- The NFTs were originally meant to be issued by the country’s Royal Mint.
- Former Chancellor of the Exchequer Rishi Sunak introduced the NFT plan last year.
The United Kingdom’s Treasury, known as HM Treasury, has dropped its plans to launch government-backed NFTs, after consulting with the country’s Royal Mint. The decision to abandon the NFT project comes almost a year after it was initially introduced by Prime Minister Rishi Sunak, who was serving as the Chancellor of the Exchequer at the time.

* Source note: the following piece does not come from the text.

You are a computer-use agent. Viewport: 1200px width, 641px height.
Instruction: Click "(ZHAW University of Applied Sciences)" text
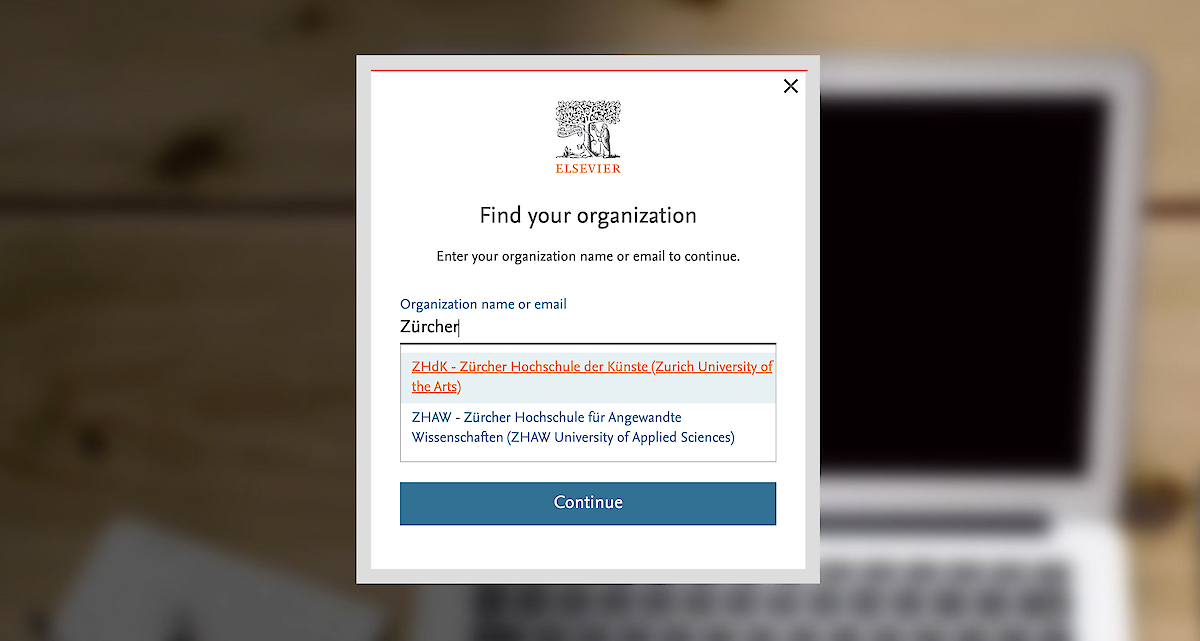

The decision came to light after Treasury Select Committee chair Harriett Baldwin, who is also serving as a member of parliament from UK’s West Worcestershire, asked for an update from the current Chancellor of the Exchequer regarding the Treasury’s stance on the proposed NFTs to be issued by the Royal Mint.
Andrew Griffith, the UK’s Economic Secretary and MP from Arundel and South Downs, responded to Baldwin’s inquiry and revealed that the Treasury had decided not to proceed with the NFT launch. The decision was reportedly taken after consultation with The Royal Mint. However, the economic Secretary stated that the proposal would be kept “under review”.
According to a report by BBC, Harriett Baldwin said in a statement, “We have not yet seen a lot of evidence that our constituents should be putting their money in these speculative tokens unless they are prepared to lose all their money. So perhaps that is why the Royal Mint has made this decision in conjunction with the Treasury.”
Former Chancellor Rishi Sunak had ordered the NFTs in April last year, in a bid to position the United Kingdom as a global hub for crypto assets and all related technology and investments. Sunak pitched the plan as “NFT for Britain” at the time.